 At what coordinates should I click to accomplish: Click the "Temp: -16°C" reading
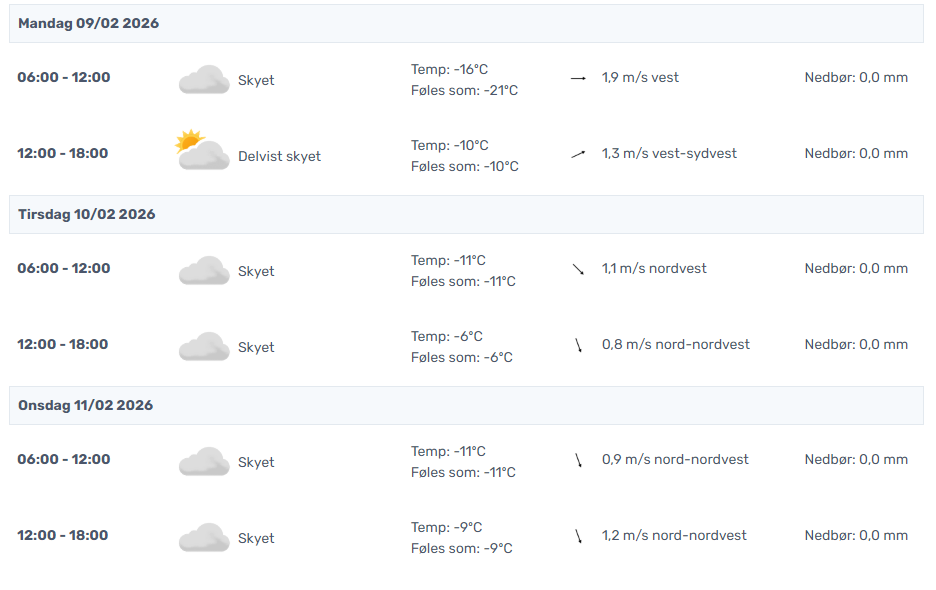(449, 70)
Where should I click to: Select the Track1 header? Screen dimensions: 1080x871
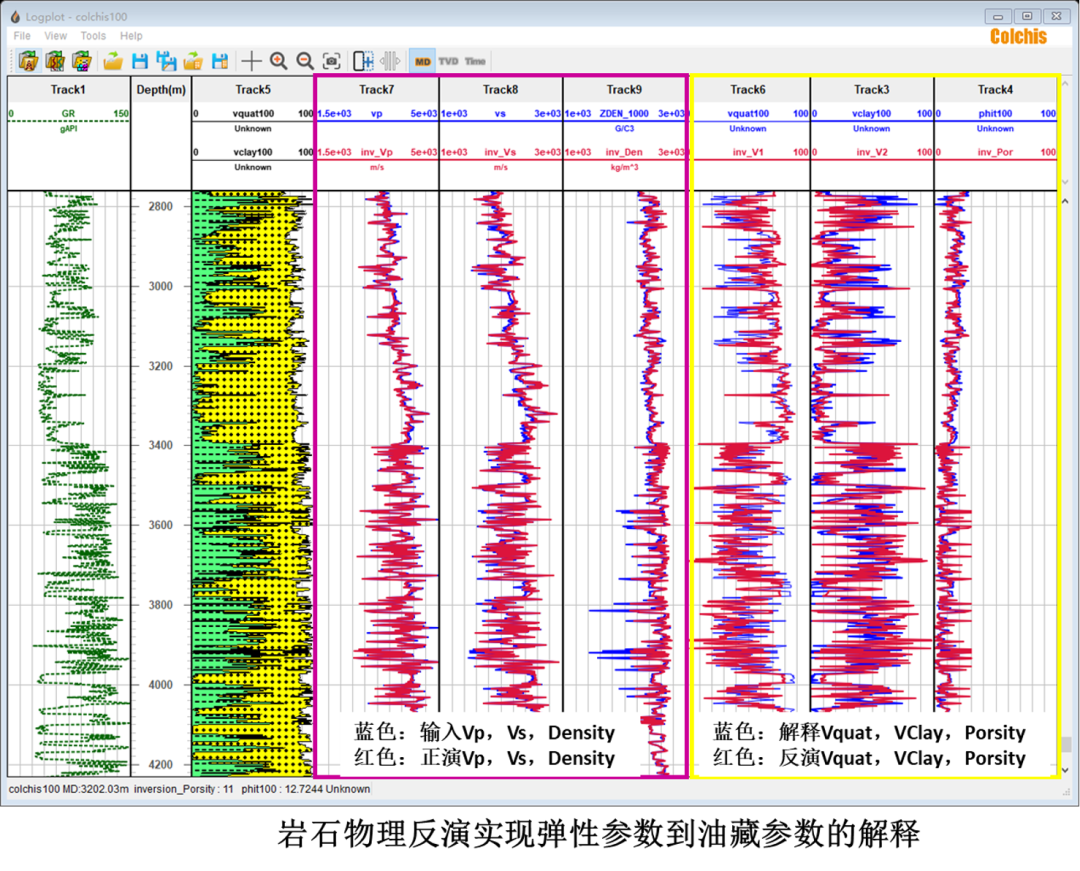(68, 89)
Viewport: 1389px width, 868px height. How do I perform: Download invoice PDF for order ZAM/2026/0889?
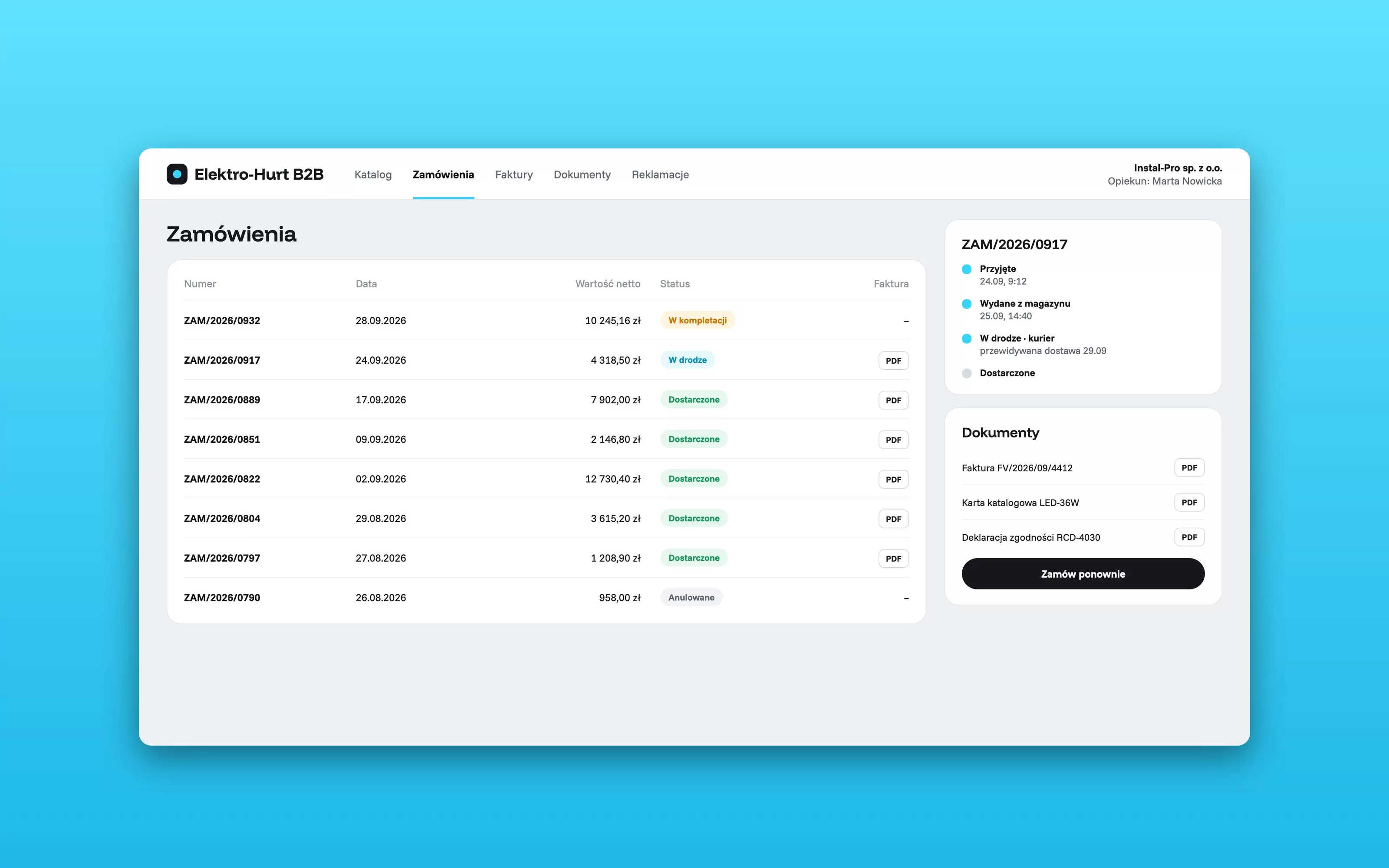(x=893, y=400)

===

> DIRECTIONS
Set down verbatim the records from the line containing "Viewport: 1389px width, 868px" through the end of the records, both ends included, omitting the pictures.

> RESPONSE
Viewport: 1389px width, 868px height. How do I perform: Download invoice PDF for order ZAM/2026/0889?
(x=893, y=400)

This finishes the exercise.